彼らは「悪人」のはずなのに?何故ピーターは彼らを何とかしようとするのでしょうか?

キリスト意識あるいは仏陀の悟り

「ダークナイト」や「ジョーカー」あるいは最新の「スターウォーズ」三部作等をご覧になった方は印象に残っているのではと思うのですが、悪者として登場するキャラクターが「悪」と呼ばれるようになるまでには、様々な苦しみを体験しています。

逆を言えば、最初から「悪人」だった人はいないということでもあります。メイは、自分の施設にやってきた不安げなノーマンを何とか助けてあげたいという思いで接します。

そこには、悪人をただ排除するということではなく、どうやって一緒に共存していくかという考えが根底にあることが見て取れます。しかし、その恩を仇で返すかのように、グリーンゴブリンとなったノーマンによって、メイは殺されてしまいます。

ノーマンを救おうとしたメイを殺されたことで、ピーターは怒りにかられます。ノーマンを殺したり、元いた世界にただ送り返すこともできたはずですが、最終的にピーターは何とかノーマンを含めたヴィラン達を助けようと奔走するのです。

「右の頬を殴られたら左の頬を差し出せ」という言葉が聖書に残っていますが、これがキリスト意識、あるいは仏陀の悟りとも言うべきものですね。悪を悪としてしまったら必ず対立が起こり、憎しみと復讐の連鎖になってしまう。勧善懲悪的なお話の中には、対立を超えていく発想が入っていません。

一介の高校生ピーターとしてではなく、大きな役目を担うスパイダーマンとして、この理不尽な行為を「赦す」ことがこの映画の核心の一つになっています。これは、スターウォーズの「ダークサイド」にも通じるものですね。

自分の苦しみを乗り越えて、求められる役目を果たすことができるかどうか?が問われています。この苦しみの意識を超えていくために自分の内面を観るというのが、セッションで行っていることになります。

自分だけ、自分の世代だけ、この宇宙だけではない

人間の意識は、随分と狭くなっていて、今この瞬間自分だけ良ければいいという考えが幅を利かせるようになってしまっています。自分の好きなことだけやってればいいとか、引き寄せの法則等はその代表的な例ですね。

七代先まで考えて物事を決めるという世代を超えたネイティブアメリカン的な発想や、三方良しといった広く社会を含んで商売をするといった考え方はどんどん薄れていってしまっています。

スパイダーマンは、何故自分とは関わりのないはずの別の宇宙の、しかも悪人を助けようとしたんでしょうか?それは、自分の存在するユニバースだけではなく、パラレルワールドを含めたマルチバース世界の調整をするのが彼の役目の一つであるということを意味しています。

「アべンジャーズ・エンドゲーム」でアイアンマンがやったことも、「君の名は」で三葉がやったことも実は同じです。別の宇宙の悪人を助けるという「選択」によって二項対立を超え、全体が良くなる方向に進んでいく世界線に自分の存在するユニバースも、隣り合ったユニバースも変わっていくということなのです。
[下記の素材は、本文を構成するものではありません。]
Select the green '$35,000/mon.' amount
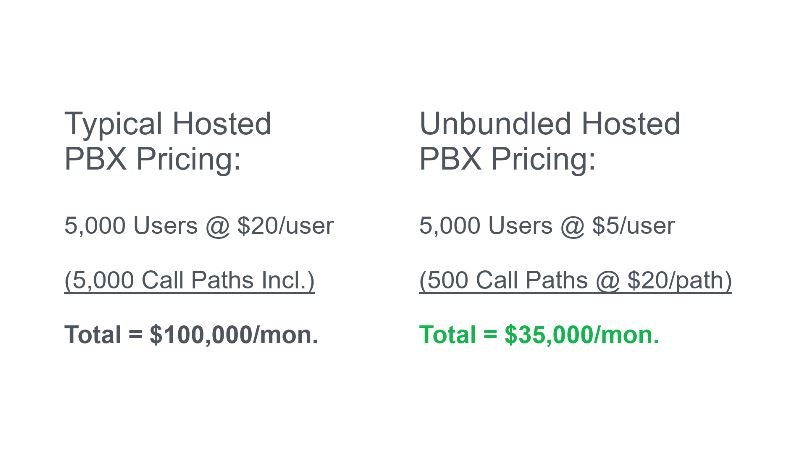 coord(581,335)
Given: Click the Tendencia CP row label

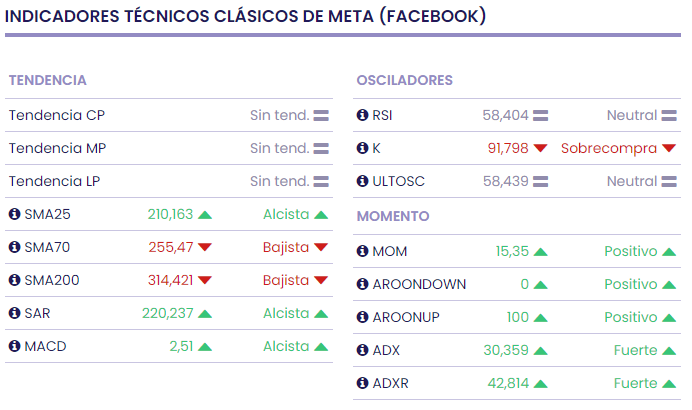Looking at the screenshot, I should (57, 115).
これは決して映画の中だけで起こっている出来事ということではなく、我々の持つ意識状態が反映され日々の選択・行動につながり、それが向かう未来、世界線を決めているということです。

そして同時に、スパイダーマンのようにパラレルワールドの調整を実際に行って、我々の住むユニバースの破局を回避するために動いている知られざる人達がこの世界にはいるということなのです。

エゴに基づく行動で将来世代に持続不可能な地球を残し、引き寄せによってパラレルワールドに迷惑をかけ続ける眠りこけた人類で居続けるのですか?という我々自身への問いかけがなされていることに、気づく人が増えていくことを願っています。

日本的な自己犠牲的献身

物語のクライマックスで、時空の裂け目を抑えきれないドクターストレンジの姿を見て、ピーターは自分がスパイダーマンだということを皆が忘れてしまう呪文を再び唱えてもらうことを選択します。
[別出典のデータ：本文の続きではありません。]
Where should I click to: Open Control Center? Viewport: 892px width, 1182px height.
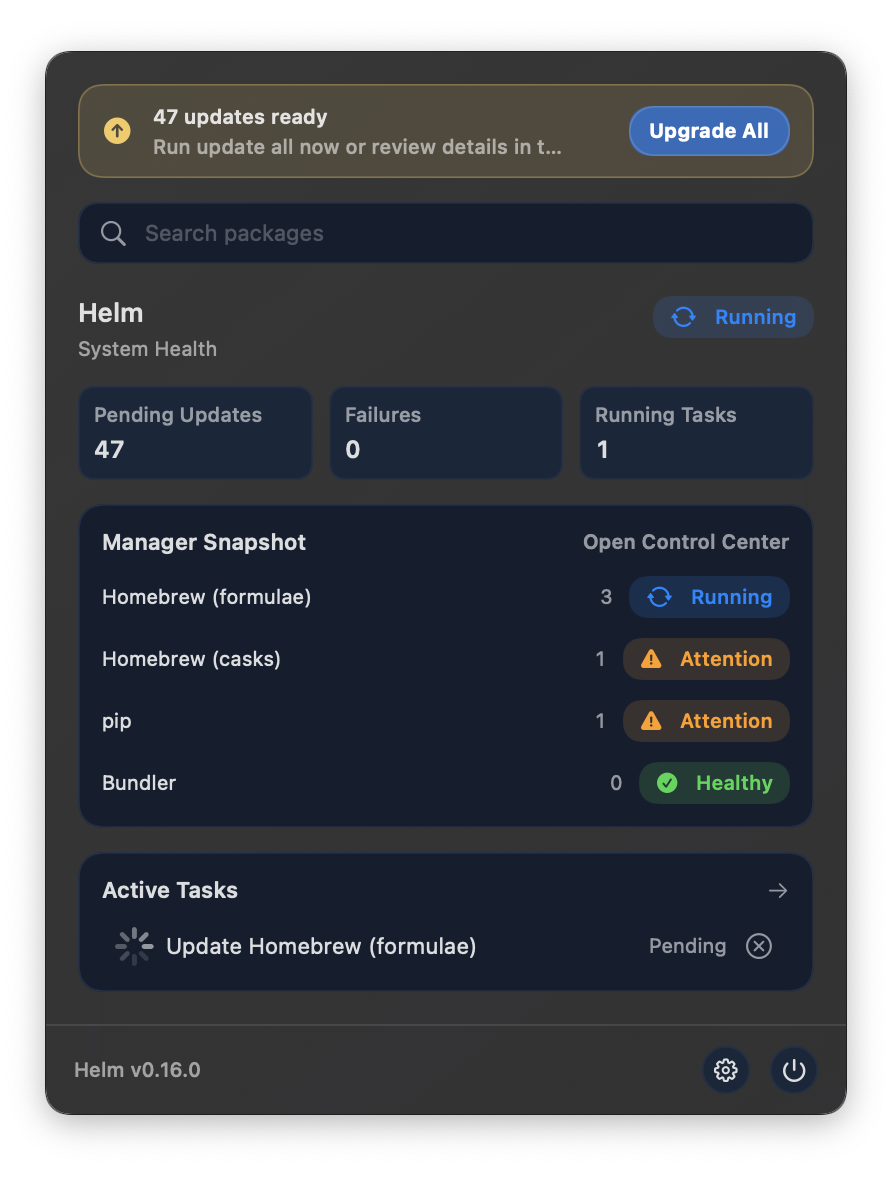point(686,542)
それは、自分の支えになってくれたMJやネッドも含め、誰もピーターがスパイダーマンだということを知らない世界になってしまうということです。しかし、それ以外に時空の崩壊を止める方法がないため、ピーターはそれを受け入れます。

上のキリスト意識の話にも繋がりますが、このユニバースを存続させるために、自分自身の幸せはおろか、存在そのものも差し出すという自己犠牲的献身をピーターはすることになるわけです。

こうした利他、利地(その場所のため)、利世(次の世代のため)の考え方は、西洋的な合理主義にはあまり見られない、日本人や一部の少数民族に見られるものですね。
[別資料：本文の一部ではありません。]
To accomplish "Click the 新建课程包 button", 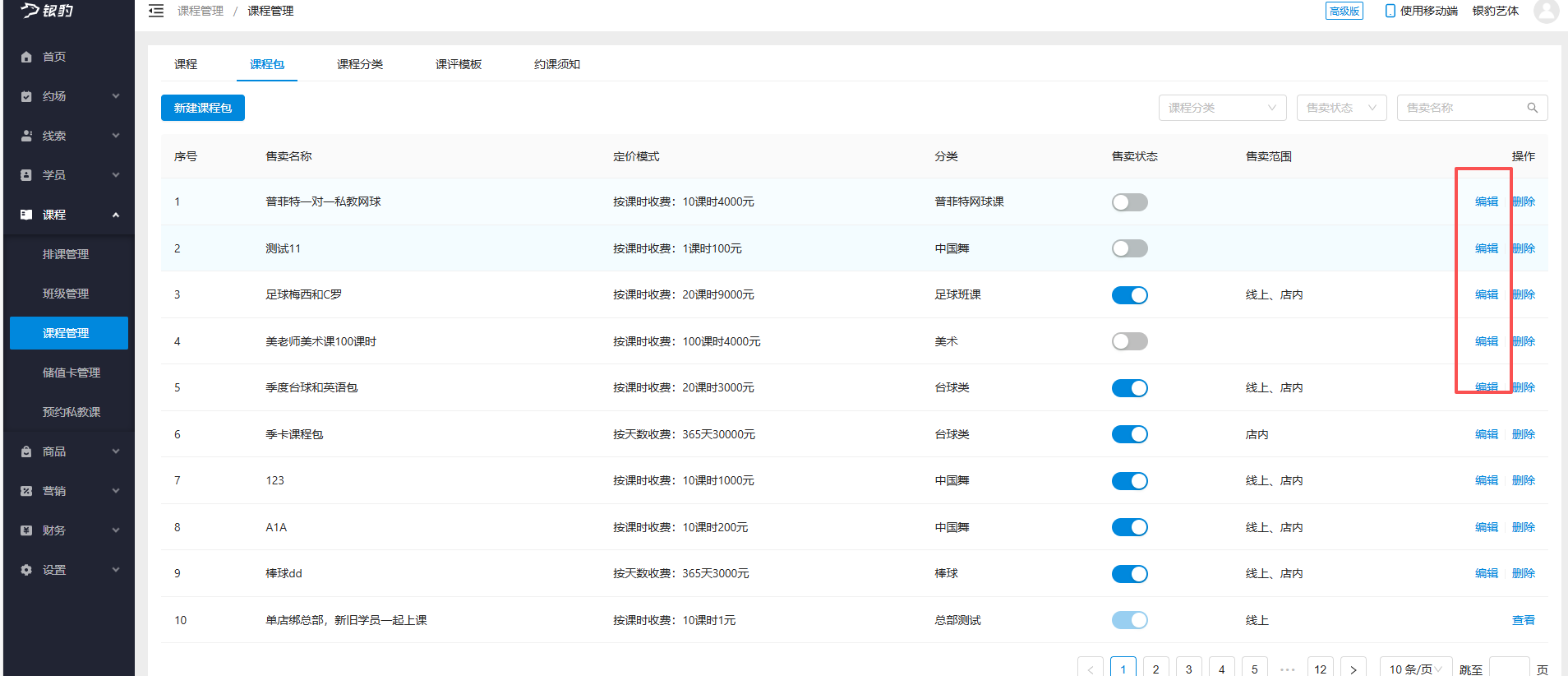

これは、西洋的な自己を中心とした価値観が行き詰っていること、これからの新しい時代の雛型になる考え方は日本のような和を以て貴しとなすという価値観がベースになっていくということを示しています。

消える存在

上の呪文のせいで、ピーターはだれも自分をスパイダーマンだと知らない孤独な世界に出ていくことになります。ここに重要な情報開示の一つがあるんですが、認識されることによって存在が強固なものになっていくということです。

つまり、お互いの存在を認識することでこの宇宙は成り立っていて、認識されない者は存在しなかったことになってしまうということなのです。

それは同じユニバースに存在する他者が自分のことを知ってくれているということでもあるし、それと知らずに他のユニバースや、過去・未来の自分が今ここに立っている自分を成り立たせているということでもあります。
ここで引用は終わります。